Michael Skinnider, assistant professor at Princeton University (US), received the SIB Bioinformatics Early Career Award 2025 at the [BC]2 conference in Basel. The jury was particularly impressed by the originality and breadth of impact of his research.  His work bridges computational biology and experimental approaches, from developing new methods for proteomics and metabolomics to applying single-cell and spatial transcriptomics in neuroscience. He sat down with us after the ceremony to tell us about the significance of this distinction.

How does it feel to be a SIB Award Laureate?

It feels great. It's particularly meaningful for me because several of the past winners of this award and their work have been very inspiring and important to me. It is an honour to be in the same company.

What does this recognition mean to you and your research?

It is extremely important. As an early career investigator, I am still trying to make a name for myself in the field. An opportunity to present in front of so many leading figures in computational biology and share our work represents a fantastic chance to do that. 
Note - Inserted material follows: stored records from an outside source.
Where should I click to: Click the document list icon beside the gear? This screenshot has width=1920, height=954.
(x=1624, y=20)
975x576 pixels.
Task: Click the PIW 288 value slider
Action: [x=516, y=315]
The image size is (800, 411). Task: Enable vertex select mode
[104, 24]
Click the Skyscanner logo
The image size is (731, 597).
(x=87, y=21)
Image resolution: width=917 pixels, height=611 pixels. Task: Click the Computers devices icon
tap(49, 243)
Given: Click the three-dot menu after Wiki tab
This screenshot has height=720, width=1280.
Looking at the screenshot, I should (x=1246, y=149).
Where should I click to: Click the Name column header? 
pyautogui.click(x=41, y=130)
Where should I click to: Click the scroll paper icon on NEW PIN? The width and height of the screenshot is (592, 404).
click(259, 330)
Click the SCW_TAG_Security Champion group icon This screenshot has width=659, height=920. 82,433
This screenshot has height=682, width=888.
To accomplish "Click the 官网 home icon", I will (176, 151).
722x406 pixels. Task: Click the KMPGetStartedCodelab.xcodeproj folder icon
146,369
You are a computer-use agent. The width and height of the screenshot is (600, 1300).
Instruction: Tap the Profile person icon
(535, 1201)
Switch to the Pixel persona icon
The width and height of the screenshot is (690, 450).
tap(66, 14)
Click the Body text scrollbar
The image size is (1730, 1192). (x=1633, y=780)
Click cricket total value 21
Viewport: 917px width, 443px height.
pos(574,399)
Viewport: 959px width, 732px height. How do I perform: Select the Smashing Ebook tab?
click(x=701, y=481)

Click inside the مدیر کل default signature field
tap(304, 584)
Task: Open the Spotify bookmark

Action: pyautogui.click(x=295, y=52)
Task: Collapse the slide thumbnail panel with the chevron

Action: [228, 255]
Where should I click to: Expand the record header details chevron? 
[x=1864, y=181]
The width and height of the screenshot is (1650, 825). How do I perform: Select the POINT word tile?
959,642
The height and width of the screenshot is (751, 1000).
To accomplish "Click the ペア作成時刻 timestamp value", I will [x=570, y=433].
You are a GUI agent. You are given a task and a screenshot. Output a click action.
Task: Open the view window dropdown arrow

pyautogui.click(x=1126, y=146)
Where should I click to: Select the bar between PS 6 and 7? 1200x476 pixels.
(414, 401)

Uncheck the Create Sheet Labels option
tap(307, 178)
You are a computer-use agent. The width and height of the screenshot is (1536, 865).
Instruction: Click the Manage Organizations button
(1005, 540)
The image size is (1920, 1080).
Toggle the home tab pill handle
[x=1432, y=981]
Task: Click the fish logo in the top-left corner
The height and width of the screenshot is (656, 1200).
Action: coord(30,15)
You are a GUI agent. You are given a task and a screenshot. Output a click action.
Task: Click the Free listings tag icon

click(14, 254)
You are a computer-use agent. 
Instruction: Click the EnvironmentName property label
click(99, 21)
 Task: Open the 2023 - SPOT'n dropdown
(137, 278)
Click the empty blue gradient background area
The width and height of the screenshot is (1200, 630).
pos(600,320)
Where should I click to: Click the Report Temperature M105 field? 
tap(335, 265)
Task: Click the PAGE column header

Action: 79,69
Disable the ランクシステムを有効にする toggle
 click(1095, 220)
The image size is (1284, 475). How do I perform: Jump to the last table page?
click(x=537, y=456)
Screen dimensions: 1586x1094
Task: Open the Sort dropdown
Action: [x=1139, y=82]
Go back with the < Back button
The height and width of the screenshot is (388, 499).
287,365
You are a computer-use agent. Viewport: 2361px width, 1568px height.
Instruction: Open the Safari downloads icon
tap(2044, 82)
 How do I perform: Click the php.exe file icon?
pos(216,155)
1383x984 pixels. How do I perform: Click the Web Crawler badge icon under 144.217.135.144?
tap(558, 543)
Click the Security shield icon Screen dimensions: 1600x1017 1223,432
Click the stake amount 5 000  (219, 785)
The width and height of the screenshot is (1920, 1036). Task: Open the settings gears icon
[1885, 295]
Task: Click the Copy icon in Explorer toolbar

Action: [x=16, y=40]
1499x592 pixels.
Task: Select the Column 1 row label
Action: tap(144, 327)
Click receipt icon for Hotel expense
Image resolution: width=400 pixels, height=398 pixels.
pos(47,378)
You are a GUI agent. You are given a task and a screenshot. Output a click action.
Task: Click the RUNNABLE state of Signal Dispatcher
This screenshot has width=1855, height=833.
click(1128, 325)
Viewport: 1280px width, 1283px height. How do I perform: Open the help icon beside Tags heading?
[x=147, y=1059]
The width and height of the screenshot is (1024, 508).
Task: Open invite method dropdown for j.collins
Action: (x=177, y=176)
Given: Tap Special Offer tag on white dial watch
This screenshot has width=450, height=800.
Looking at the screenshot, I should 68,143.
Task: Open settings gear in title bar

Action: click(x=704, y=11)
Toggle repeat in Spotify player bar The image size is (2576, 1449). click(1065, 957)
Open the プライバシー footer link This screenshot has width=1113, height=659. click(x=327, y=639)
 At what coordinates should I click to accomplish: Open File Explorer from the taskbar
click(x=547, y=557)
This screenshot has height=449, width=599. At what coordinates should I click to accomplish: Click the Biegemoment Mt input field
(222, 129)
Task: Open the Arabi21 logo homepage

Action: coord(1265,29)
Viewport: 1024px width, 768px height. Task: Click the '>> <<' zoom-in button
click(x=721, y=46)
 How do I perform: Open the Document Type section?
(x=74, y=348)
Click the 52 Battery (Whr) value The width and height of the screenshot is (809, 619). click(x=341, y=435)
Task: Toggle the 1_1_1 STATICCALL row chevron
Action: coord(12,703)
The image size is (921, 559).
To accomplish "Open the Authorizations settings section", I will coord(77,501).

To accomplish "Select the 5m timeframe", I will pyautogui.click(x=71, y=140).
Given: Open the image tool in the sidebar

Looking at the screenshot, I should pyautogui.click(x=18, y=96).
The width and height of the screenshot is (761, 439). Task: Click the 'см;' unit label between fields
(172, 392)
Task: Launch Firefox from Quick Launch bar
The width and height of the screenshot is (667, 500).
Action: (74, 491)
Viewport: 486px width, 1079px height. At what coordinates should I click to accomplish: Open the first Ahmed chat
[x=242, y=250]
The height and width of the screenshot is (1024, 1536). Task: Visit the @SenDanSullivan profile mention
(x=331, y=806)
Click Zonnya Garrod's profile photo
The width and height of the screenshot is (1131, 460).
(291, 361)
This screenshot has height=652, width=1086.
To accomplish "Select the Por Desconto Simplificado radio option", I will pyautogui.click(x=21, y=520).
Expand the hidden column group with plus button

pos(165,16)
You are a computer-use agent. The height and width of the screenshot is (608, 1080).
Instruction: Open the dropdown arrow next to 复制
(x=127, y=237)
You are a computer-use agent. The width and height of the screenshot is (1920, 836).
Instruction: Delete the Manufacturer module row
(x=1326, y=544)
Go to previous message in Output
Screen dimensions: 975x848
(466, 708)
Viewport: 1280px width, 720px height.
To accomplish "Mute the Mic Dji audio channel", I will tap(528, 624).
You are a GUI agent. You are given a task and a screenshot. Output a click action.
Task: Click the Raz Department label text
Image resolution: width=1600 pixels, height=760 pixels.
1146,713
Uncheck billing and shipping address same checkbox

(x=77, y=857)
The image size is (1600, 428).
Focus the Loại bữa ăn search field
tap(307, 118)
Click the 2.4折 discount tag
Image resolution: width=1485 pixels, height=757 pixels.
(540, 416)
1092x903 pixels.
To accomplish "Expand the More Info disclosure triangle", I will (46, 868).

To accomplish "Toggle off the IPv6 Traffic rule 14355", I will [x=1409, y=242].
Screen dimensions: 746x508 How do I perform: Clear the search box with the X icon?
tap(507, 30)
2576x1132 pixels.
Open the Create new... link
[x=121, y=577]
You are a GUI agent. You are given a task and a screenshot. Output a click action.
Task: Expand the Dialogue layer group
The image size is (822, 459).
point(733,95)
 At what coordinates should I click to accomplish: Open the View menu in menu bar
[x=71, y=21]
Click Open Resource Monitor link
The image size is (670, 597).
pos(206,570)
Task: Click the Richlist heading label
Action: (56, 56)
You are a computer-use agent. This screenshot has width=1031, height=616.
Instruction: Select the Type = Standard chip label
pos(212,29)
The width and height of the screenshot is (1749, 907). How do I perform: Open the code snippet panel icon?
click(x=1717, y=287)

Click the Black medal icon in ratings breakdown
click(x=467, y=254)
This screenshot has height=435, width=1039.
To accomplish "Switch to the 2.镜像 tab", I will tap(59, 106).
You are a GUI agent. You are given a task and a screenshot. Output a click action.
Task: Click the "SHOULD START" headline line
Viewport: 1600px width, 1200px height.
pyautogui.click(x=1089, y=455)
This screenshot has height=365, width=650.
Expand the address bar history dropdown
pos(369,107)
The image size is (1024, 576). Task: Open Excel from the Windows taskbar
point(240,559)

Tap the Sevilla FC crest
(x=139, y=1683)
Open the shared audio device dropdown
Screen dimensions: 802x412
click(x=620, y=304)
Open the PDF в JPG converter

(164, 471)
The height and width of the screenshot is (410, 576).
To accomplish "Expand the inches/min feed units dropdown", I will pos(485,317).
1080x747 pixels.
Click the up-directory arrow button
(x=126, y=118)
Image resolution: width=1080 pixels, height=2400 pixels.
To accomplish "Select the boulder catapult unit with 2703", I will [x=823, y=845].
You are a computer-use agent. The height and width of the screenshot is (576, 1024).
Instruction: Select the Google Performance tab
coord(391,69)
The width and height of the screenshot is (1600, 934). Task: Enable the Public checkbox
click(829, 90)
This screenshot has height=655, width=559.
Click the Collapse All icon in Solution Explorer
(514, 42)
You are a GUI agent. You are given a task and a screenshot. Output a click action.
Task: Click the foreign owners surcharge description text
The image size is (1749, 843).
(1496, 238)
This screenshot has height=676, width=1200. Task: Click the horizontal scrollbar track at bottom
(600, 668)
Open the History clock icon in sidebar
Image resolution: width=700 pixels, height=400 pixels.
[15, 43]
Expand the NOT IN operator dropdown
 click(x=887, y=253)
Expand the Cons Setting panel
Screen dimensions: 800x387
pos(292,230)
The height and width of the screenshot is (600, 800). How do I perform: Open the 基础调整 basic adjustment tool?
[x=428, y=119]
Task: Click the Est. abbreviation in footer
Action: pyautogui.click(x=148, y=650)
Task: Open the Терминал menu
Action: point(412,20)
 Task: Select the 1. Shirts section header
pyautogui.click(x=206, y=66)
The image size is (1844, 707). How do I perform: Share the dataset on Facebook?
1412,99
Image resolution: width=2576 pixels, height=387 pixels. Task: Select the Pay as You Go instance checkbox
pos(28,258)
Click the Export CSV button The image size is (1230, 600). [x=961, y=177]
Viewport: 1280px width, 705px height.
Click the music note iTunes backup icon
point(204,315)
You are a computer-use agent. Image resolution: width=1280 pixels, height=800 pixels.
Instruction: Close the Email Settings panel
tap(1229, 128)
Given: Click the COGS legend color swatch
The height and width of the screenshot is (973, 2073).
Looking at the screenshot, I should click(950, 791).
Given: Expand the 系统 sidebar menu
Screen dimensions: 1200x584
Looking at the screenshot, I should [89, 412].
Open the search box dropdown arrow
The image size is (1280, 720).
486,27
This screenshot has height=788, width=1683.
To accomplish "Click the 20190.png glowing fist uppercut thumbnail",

It is also quite intimidating to forge a new research direction, particularly in a smaller field like computational mass spectrometry for small molecules. Knowing other people consider this work interesting is a great validation which will spur us to continue pushing this line of work forward.

Why do you think awards like this matter for bioinformatics?

These awards put an unusual emphasis on developing resources and software, in addition to the conventional discoveries that many other institutions and communities value. I found it striking for instance that Robert Waterhouse [ed. SIB Award Committee] introduced me at the Award ceremony by mentioning that I had developed some Bioconductor packages. Such emphasis is great, as it is one of the most important ways that one can contribute to the bioinformatics and broader life science community.

What would you like to share about the people, collaborations, or even bioinformatics resources that made this possible?

Good question. It is resources all the way down, so to speak. Firstly, we needed access to a database of metabolism to train our model. Secondly, our work to discover new metabolites has relied, in part, on public repositories of metabolomic experiments that researchers shared publicly with the world. Using this data, we could validate predictions about new metabolites that had been made computationally. And, thirdly, we also built on existing machine learning approaches – some of which were pioneered, for instance, in the pharmaceutical industry.

We're standing on the shoulders of giants to do the work we are doing.

Any words for the future generations of bioinformaticians?

My advice is to read as much as possible. Reading older papers, even decades-old papers taught me a lot about pitfalls and the importance of questioning the observations you make. 

What are your current research interests?

My group is broadly interested in developing computational methods to discover new metabolites. As we've had more success with metabolite discovery, our attention turns towards functionally characterizing those metabolites. For instance, predicting what enzymes they might bind to or in which biological processes they are involved.

Another big theme is to develop better machine learning models, for instance through learning from unlabelled data. Much of the power of large language models such as ChatGPT comes from training on unlabelled text. Along with other labs around the world, we have been experimenting with training models with unlabelled mass spectrometry data.